WHAT TO PRODUCE: No pictures should appear in the copy; otherwise retype the entries exactly.
'''
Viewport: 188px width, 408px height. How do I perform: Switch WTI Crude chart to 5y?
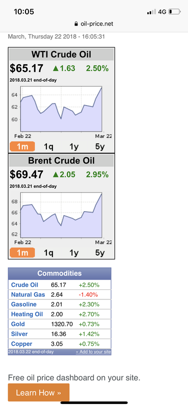click(100, 146)
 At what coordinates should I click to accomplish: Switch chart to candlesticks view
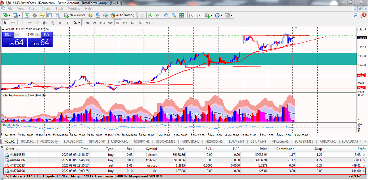pos(150,15)
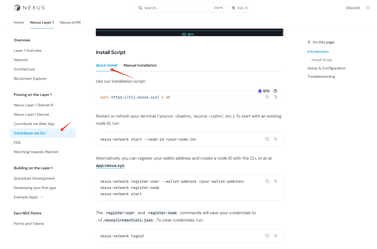The width and height of the screenshot is (377, 249).
Task: Open the Nexus zkVM menu item
Action: pyautogui.click(x=70, y=22)
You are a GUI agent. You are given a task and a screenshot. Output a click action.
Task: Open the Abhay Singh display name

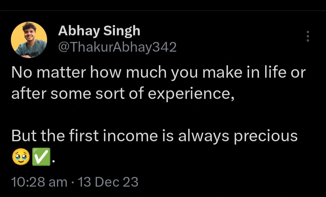coord(99,31)
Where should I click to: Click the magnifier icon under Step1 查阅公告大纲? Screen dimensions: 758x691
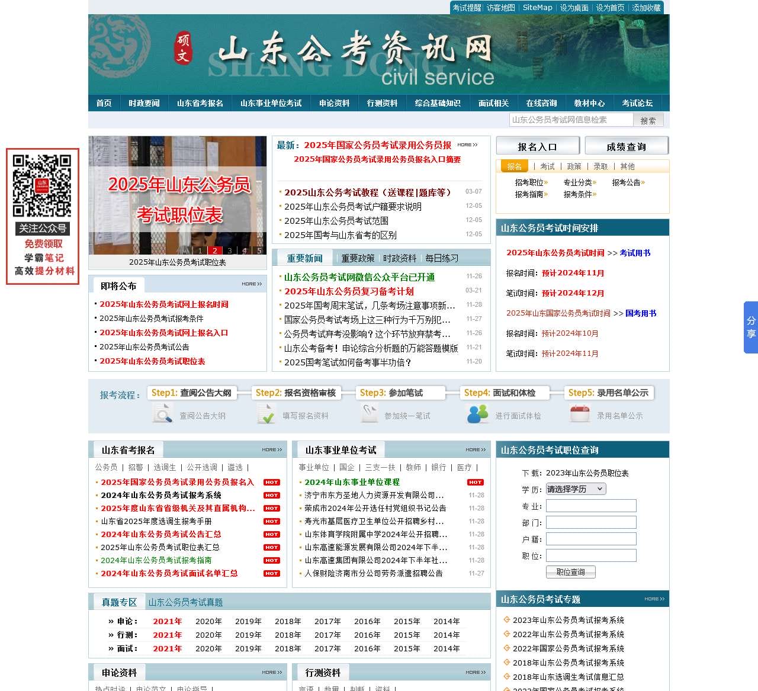click(x=164, y=413)
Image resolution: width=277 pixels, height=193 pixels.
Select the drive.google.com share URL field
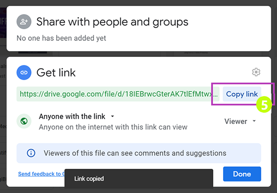[118, 94]
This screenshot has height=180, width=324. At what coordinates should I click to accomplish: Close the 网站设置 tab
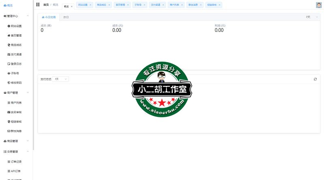pos(90,5)
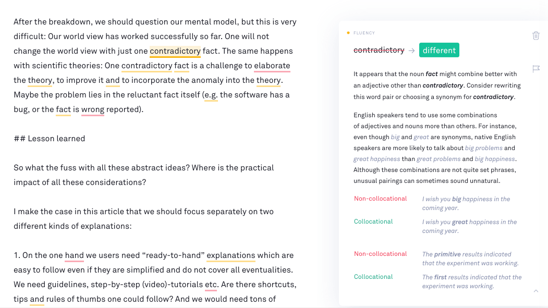This screenshot has height=308, width=548.
Task: Open the suggestion for 'hand'
Action: pyautogui.click(x=74, y=255)
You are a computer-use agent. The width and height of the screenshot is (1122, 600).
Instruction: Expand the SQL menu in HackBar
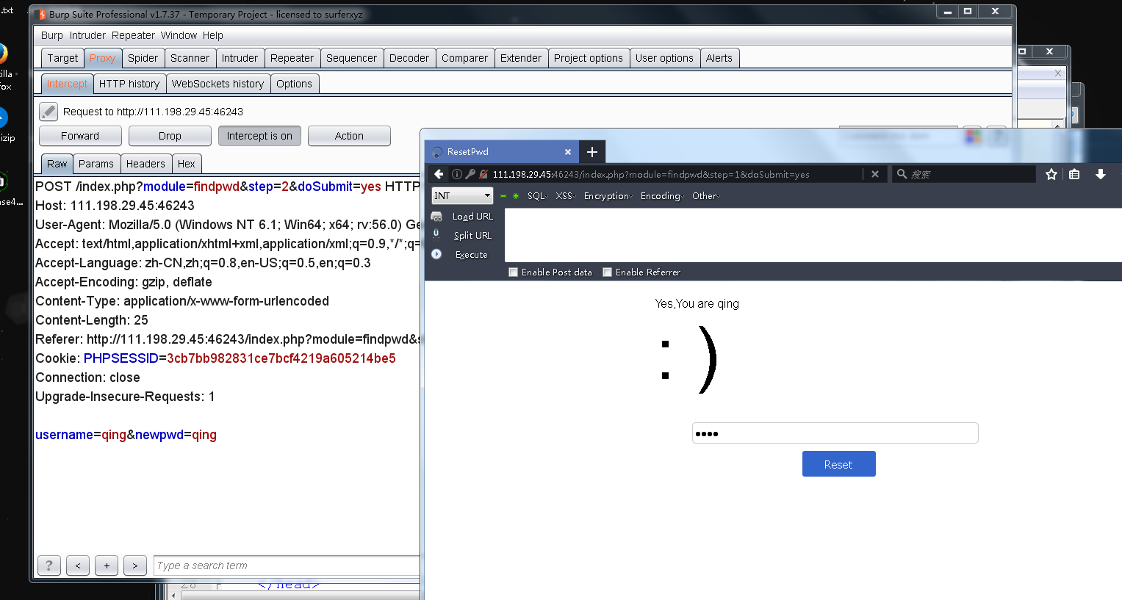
'''
ANSWER:
Viewport: 188px width, 408px height. How do I perform: Switch WTI Crude chart to 5y?
click(100, 146)
 At what coordinates should I click to accomplish: Switch chart to candlesticks view
pos(150,15)
The width and height of the screenshot is (377, 249).
Task: Open the Nexus zkVM menu item
Action: pyautogui.click(x=70, y=22)
You are a GUI agent. You are given a task and a screenshot. Output a click action.
Task: Open the Abhay Singh display name

coord(99,31)
Where should I click to: Click the magnifier icon under Step1 查阅公告大纲? Screen dimensions: 758x691
click(x=164, y=413)
Image resolution: width=277 pixels, height=193 pixels.
Select the drive.google.com share URL field
[118, 94]
This screenshot has height=180, width=324. At what coordinates should I click to accomplish: Close the 网站设置 tab
pos(90,5)
This screenshot has height=308, width=548.
Task: Open the suggestion for 'hand'
Action: pyautogui.click(x=74, y=255)
You are a computer-use agent. The width and height of the screenshot is (1122, 600).
Instruction: Expand the SQL menu in HackBar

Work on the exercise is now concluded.